* [Source material]
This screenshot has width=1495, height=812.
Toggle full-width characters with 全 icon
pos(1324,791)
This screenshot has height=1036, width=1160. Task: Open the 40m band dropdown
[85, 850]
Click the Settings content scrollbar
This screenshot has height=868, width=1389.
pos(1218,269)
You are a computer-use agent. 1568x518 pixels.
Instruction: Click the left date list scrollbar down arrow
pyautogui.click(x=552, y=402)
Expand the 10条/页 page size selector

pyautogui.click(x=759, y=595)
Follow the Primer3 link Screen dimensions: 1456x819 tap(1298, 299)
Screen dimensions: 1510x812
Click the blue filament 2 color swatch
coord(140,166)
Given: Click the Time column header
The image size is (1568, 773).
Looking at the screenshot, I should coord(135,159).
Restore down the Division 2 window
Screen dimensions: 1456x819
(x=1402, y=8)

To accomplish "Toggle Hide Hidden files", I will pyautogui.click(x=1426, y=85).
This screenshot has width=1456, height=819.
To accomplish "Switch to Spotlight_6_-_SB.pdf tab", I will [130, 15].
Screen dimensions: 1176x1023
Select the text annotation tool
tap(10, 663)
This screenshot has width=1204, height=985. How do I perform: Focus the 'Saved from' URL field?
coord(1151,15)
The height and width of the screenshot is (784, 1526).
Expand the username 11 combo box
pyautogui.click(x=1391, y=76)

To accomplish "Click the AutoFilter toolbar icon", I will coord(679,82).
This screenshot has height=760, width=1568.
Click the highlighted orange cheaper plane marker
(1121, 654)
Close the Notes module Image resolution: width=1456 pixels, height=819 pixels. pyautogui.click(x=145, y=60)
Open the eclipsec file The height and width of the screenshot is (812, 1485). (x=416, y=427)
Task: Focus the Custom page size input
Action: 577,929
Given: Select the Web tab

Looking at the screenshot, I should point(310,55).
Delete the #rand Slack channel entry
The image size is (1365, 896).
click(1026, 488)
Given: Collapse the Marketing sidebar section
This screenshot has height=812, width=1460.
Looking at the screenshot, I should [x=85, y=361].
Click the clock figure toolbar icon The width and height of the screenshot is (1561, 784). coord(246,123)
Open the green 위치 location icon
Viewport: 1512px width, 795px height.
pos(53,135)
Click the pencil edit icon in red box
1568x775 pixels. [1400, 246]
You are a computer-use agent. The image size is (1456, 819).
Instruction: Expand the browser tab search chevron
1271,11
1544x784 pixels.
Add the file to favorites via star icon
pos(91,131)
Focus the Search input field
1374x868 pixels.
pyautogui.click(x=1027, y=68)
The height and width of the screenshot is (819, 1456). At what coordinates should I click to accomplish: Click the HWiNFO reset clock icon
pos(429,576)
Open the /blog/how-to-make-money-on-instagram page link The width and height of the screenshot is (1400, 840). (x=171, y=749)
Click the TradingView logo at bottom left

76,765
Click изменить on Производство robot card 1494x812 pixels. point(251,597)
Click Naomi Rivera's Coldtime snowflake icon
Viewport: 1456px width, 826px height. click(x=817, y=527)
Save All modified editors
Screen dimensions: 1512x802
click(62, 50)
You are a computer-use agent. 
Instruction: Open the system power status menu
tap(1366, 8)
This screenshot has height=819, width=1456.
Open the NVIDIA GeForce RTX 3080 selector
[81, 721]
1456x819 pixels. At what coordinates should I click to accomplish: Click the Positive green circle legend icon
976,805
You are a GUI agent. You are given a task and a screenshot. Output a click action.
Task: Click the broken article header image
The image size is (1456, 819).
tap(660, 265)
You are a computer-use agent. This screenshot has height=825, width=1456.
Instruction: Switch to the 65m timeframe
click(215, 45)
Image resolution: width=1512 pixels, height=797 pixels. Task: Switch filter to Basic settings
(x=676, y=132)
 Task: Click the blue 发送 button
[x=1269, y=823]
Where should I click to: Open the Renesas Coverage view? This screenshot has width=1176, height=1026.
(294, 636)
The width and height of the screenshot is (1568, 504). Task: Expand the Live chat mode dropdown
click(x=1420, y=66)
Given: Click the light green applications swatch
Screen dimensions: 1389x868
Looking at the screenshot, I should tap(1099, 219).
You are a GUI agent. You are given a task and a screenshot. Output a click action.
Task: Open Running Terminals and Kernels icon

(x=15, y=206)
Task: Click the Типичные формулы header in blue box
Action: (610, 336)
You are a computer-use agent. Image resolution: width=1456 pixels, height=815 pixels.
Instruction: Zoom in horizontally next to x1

* [Requirement]
Print every record above once more, exactly as written.

* [Your solution]
This screenshot has width=1495, height=812.
Toggle full-width characters with 全 icon
pos(1324,791)
This screenshot has height=1036, width=1160. Task: Open the 40m band dropdown
[85, 850]
Click the Settings content scrollbar
This screenshot has height=868, width=1389.
pos(1218,269)
You are a computer-use agent. 1568x518 pixels.
Instruction: Click the left date list scrollbar down arrow
pyautogui.click(x=552, y=402)
Expand the 10条/页 page size selector

pyautogui.click(x=759, y=595)
Follow the Primer3 link Screen dimensions: 1456x819 tap(1298, 299)
Screen dimensions: 1510x812
Click the blue filament 2 color swatch
coord(140,166)
Given: Click the Time column header
The image size is (1568, 773).
Looking at the screenshot, I should coord(135,159).
Restore down the Division 2 window
Screen dimensions: 1456x819
(x=1402, y=8)

To accomplish "Toggle Hide Hidden files", I will pyautogui.click(x=1426, y=85).
This screenshot has width=1456, height=819.
To accomplish "Switch to Spotlight_6_-_SB.pdf tab", I will [130, 15].
Screen dimensions: 1176x1023
Select the text annotation tool
tap(10, 663)
This screenshot has width=1204, height=985. How do I perform: Focus the 'Saved from' URL field?
coord(1151,15)
The height and width of the screenshot is (784, 1526).
Expand the username 11 combo box
pyautogui.click(x=1391, y=76)

To accomplish "Click the AutoFilter toolbar icon", I will coord(679,82).
This screenshot has height=760, width=1568.
Click the highlighted orange cheaper plane marker
(1121, 654)
Close the Notes module Image resolution: width=1456 pixels, height=819 pixels. pyautogui.click(x=145, y=60)
Open the eclipsec file The height and width of the screenshot is (812, 1485). (x=416, y=427)
Task: Focus the Custom page size input
Action: 577,929
Given: Select the Web tab

Looking at the screenshot, I should point(310,55).
Delete the #rand Slack channel entry
The image size is (1365, 896).
click(1026, 488)
Given: Collapse the Marketing sidebar section
This screenshot has height=812, width=1460.
Looking at the screenshot, I should [x=85, y=361].
Click the clock figure toolbar icon The width and height of the screenshot is (1561, 784). coord(246,123)
Open the green 위치 location icon
Viewport: 1512px width, 795px height.
pos(53,135)
Click the pencil edit icon in red box
1568x775 pixels. [1400, 246]
You are a computer-use agent. The image size is (1456, 819).
Instruction: Expand the browser tab search chevron
1271,11
1544x784 pixels.
Add the file to favorites via star icon
pos(91,131)
Focus the Search input field
1374x868 pixels.
pyautogui.click(x=1027, y=68)
The height and width of the screenshot is (819, 1456). At what coordinates should I click to accomplish: Click the HWiNFO reset clock icon
pos(429,576)
Open the /blog/how-to-make-money-on-instagram page link The width and height of the screenshot is (1400, 840). (x=171, y=749)
Click the TradingView logo at bottom left

76,765
Click изменить on Производство robot card 1494x812 pixels. point(251,597)
Click Naomi Rivera's Coldtime snowflake icon
Viewport: 1456px width, 826px height. click(x=817, y=527)
Save All modified editors
Screen dimensions: 1512x802
click(62, 50)
You are a computer-use agent. 
Instruction: Open the system power status menu
tap(1366, 8)
This screenshot has height=819, width=1456.
Open the NVIDIA GeForce RTX 3080 selector
[81, 721]
1456x819 pixels. At what coordinates should I click to accomplish: Click the Positive green circle legend icon
976,805
You are a GUI agent. You are given a task and a screenshot. Output a click action.
Task: Click the broken article header image
The image size is (1456, 819).
tap(660, 265)
You are a computer-use agent. This screenshot has height=825, width=1456.
Instruction: Switch to the 65m timeframe
click(215, 45)
Image resolution: width=1512 pixels, height=797 pixels. Task: Switch filter to Basic settings
(x=676, y=132)
 Task: Click the blue 发送 button
[x=1269, y=823]
Where should I click to: Open the Renesas Coverage view? This screenshot has width=1176, height=1026.
(294, 636)
The width and height of the screenshot is (1568, 504). Task: Expand the Live chat mode dropdown
click(x=1420, y=66)
Given: Click the light green applications swatch
Screen dimensions: 1389x868
Looking at the screenshot, I should tap(1099, 219).
You are a GUI agent. You are given a task and a screenshot. Output a click action.
Task: Open Running Terminals and Kernels icon

(x=15, y=206)
Task: Click the Типичные формулы header in blue box
Action: (610, 336)
You are a computer-use agent. Image resolution: width=1456 pixels, height=815 pixels.
Instruction: Zoom in horizontally next to x1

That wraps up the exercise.